Frequency is expensive in sports but essential for life – and neuroscientists have identified brain circuits

At the Winter Olympics, skiers, snowboarders, speed skaters and many other athletes have to master one crucial moment: when to start. This split second is crucial during competition because when everyone is strong and skilled, a A moment of hesitation Gold can be separated from silver. A competitor who hesitates often will do so To be left behind -But moving too early will disqualify them.

Although the circumstances are less severe, this paradox of indecision applies to everyday life. Waiting for the right moment to cross the street, or stopping before deciding to answer a call from a number you don’t know, are everyday examples of hesitation. More importantly, some psychological conditions e.g Obsessive-compulsive disorder is characterized by impulsivityor lack of hesitation, while excessive hesitation is an obstructive outcome Many anxiety disorders.

As a neuroscientistI’ve been working to discover how the brain decides when to act and when to wait. Recent research from My team and me Helps explain Why does this pause happen for a split second?provides insight not only into outstanding athletic performance, but also into how people make everyday decisions when the potential outcome is unclear.

We have found that the key to indecision is the response to uncertainty. This could be where the hockey puck lands, when a race starts, or when you place your order at a new restaurant.

Frequency and the brain

To understand how the brain controls frequency, my colleagues and I designed a simple method Decision-making task in mice.

The task required the mouse brain to interpret signals that were predictably good, predictably bad, or — most importantly — uncertain, meaning somewhere in between the two. Different auditory tones indicated whether or not a drop of sweetened water would arrive soon, or had a 50/50 chance of arriving.

The way the mice behaved would not affect the outcome. However, the mice waited longer before licking to see if they received a reward in the uncertain scenario. As with humans, unexpected situations led to a delayed response. This hesitation was not the result of oscillation between options in hesitation, but rather an active and controlled brain process of pausing before acting due to environmental uncertainty.

When we examined the neural activity associated with the onset of licking, we found A specific group of neurons has been identified Which only became active when the results were unclear. These neurons effectively control whether the brain should commit to an action or pause to gather more information.
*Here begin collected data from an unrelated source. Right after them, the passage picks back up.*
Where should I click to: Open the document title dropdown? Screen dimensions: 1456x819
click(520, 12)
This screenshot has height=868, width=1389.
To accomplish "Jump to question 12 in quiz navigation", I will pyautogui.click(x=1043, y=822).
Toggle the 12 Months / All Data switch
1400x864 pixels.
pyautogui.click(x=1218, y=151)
The degree of activity of these neurons can predict whether mice will hesitate before making a decision.

To confirm that these neurons played a role in frequency control, we used… A technique called optogenetics To turn these brain cells on or off briefly. When we activated the neurons, the mice hesitated more. When we silenced them, their hesitation faded and their responses became several hundred milliseconds faster, in keeping with their reactions in predictable situations.

Everyday life, illness and downhill racing

Our findings suggest that hesitation, rather than a weakness to be overcome, appears to be a fundamental brain trait that helps people and animals navigate an uncertain world and avoid costly mistakes.

Our study also provides insight into the balance between action and inaction in health and disease. AC neurons are located in Basal gangliaIt is the same part of the brain that is affected by Parkinson’s disease, obsessive-compulsive disorder, and addiction. While researchers have yet to determine the extent of overlap or interaction between cells involved in frequency and cells affected by psychiatric disorders, their overlap in circuits suggests potential targets for treatment.

Our next step is to understand how the cells that control frequency interact with medications that treat ADHD and OCD, conditions in which patients can Respond impulsively During volatile or uncertain situations.

We also aim to identify the brain regions that provide these cells with information about uncertainty – the critical environmental signal of hesitation. While researchers found that several parts of an area in the brain called The prefrontal cortex encodes uncertaintyIt’s unclear how the brain actually makes use of this information, where the rubber meets the road.

Hesitation is not a defect, but rather an important trait for navigating an unpredictable world. Whether you’re a snowboarder waiting for the perfect moment to start your jump or you’re just going about your day, the circuitry behind frequency plays an important role in knowing the right timing to make the right move.